A green result should still be checked against reconnect storms, sticky-session distribution, health-check draining, autoscaling lag, TLS handshakes, broker replay, and regional failover. WebSocket fleets often fail during transitions, not during steady idle load.
Technical Details:
WebSocket node sizing starts with reserved demand and then evaluates per-node ceilings. The resource model is intentionally conservative because the safe fleet size is driven by the tightest constraint. A memory-rich node does not help if the descriptor limit is lower, and a high descriptor limit does not help if outbound fanout saturates the egress budget.
Planning reserve and node-loss reserve serve different jobs. Planning reserve increases the socket target before the serving-node count is calculated. Node-loss reserve is added after that serving-node count is known, so those reserve nodes are not counted as serving capacity when failover capacity is checked.
Formula Core:
The formulas use decimal percentages, so a 25% planning reserve is written as 0.25 and a 65% network ceiling is written as 0.65.
| Symbol | Meaning | Visible input or result |
|---|---|---|
| P | Observed or forecasted peak open sockets. | Peak concurrent sockets |
| T | Peak sockets after planning reserve. | Reserved connection target |
| G, M, u | Node memory in GB, memory per socket in KB, and allowed memory utilization. | Node RAM budget, Memory per connection, Memory utilization ceiling |
| F | Total descriptor limit before the 1,024 descriptor runtime reserve is subtracted. | File descriptor limit |
| S, m, o | Average payload bytes, messages per connection per minute, and protocol overhead. | Average outbound payload, Outbound message rate, Protocol overhead |
| E, n | Node egress ceiling in Mbps and allowed network utilization. | Node egress ceiling, Network utilization ceiling |
| L | Whole nodes reserved for failover or planned loss. | N+ node loss reserve |
With the default chat and presence values, 75,000 peak sockets with a 25% reserve become 93,750 target sockets. The memory ceiling is about 734,003 sockets per node, the descriptor ceiling is 64,512 sockets per node, and the egress ceiling is about 765,065 sockets per node. The tested runtime cap of 30,000 is lower than those derived limits, so safe capacity is 30,000 sockets per node. The base serving requirement is four nodes, and N+1 reserve makes the recommended pool five nodes.

Items:
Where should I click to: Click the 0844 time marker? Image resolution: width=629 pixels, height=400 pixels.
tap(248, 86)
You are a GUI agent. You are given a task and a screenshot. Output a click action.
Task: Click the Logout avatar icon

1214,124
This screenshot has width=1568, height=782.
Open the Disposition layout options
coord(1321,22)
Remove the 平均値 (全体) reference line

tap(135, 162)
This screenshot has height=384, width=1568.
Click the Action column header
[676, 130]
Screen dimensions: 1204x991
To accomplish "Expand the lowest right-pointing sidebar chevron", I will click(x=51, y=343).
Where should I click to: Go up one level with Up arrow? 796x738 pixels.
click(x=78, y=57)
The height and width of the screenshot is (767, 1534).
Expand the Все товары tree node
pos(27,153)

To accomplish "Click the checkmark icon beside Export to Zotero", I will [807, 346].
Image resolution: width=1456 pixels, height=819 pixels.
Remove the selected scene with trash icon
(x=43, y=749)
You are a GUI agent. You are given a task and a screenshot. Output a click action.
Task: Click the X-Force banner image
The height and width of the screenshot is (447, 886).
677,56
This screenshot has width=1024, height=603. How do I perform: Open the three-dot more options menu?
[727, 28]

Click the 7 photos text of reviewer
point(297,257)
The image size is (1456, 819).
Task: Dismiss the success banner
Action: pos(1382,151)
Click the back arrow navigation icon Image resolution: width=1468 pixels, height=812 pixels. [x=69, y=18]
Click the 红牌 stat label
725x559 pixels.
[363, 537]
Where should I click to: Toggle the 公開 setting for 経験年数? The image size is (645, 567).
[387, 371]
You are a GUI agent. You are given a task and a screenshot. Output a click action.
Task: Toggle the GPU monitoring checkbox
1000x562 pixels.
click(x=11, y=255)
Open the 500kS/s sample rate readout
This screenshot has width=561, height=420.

Work to do:
1) In the WebSocket node sizing text, update the passage between "Planning reserve and" and "capacity is checked.", inclusive, replacing "serving-node count" with "active-node count".
2) Answer these questions from the WebSocket node sizing text:
(a) How many descriptors does the runtime reserve take from the total descriptor limit?
(b) With the default chat and presence values, how many target sockets do 75,000 peak sockets with a 25% reserve become?
(c) How is a 65% network ceiling written in the formulas?
3) Pick up the WebSocket node sizing text where it stops and continue it.

Answers by task:
1)
Planning reserve and node-loss reserve serve different jobs. Planning reserve increases the socket target before the active-node count is calculated. Node-loss reserve is added after that active-node count is known, so those reserve nodes are not counted as serving capacity when failover capacity is checked.

2)
(a) 1,024 descriptors.
(b) 93,750 target sockets.
(c) As 0.65.

3)
| Boundary | Rule | Interpretation |
|---|---|---|
| Per-node caps | Derived socket counts are rounded down before comparison. | Fractional sockets are not counted as usable capacity. |
| Node count | The serving-node requirement is rounded up. | A partial node demand becomes a full added node. |
| Descriptor reserve | 1,024 descriptors are reserved before client sockets are counted. | Runtime files, upstream sockets, logs, and proxy work need handles too. |
| Bandwidth disabled | If message rate or payload size is zero, egress is not a finite bottleneck. | Idle-only models should be rerun with realistic push traffic before launch. |
| Validation pause | Peak sockets, tested cap, memory, RAM, egress, and descriptor inputs must clear minimum checks. | Warnings mean the exported plan should not be used yet. |
The model assumes an even enough connection distribution across serving nodes after the N+ reserve is removed. Sticky sessions, least-connections balancing, zone imbalance, and slow drains can violate that assumption. Compare the recommended per-node load with the actual highest-loaded node during tests, not only the average across the pool.
Accuracy and Privacy Notes:
This is a capacity model, not a production guarantee. Treat it as a planning and review aid that must be validated with WebSocket-specific load tests, soak tests, controlled deploy drains, reconnect drills, and regional failover exercises.
- Measure per-connection memory with the real authentication state, subscription fanout, compression setting, TLS location, heartbeat cadence, and buffer behavior.
- Check operating system limits such as file descriptors, ephemeral ports, TCP keepalive, accept queues, and proxy or load balancer idle timeouts.
- Do not assume the tested cap survives churn. Opening, closing, reconnecting, and resubscribing clients can be more stressful than a stable idle socket count.
- The calculation runs in the browser and does not need to upload the entered capacity plan. Copied briefs, CSV files, document exports, JSON, and saved URLs can still reveal private architecture assumptions if shared.
Worked Examples:
Chat and presence default. A 75,000-socket peak with 25% planning reserve produces 93,750 target sockets. With a 30,000 tested cap per node, four serving nodes are needed, and N+1 reserve raises the recommendation to five total nodes. A current three-node pool has only two serving nodes after reserve, so the node gap is two.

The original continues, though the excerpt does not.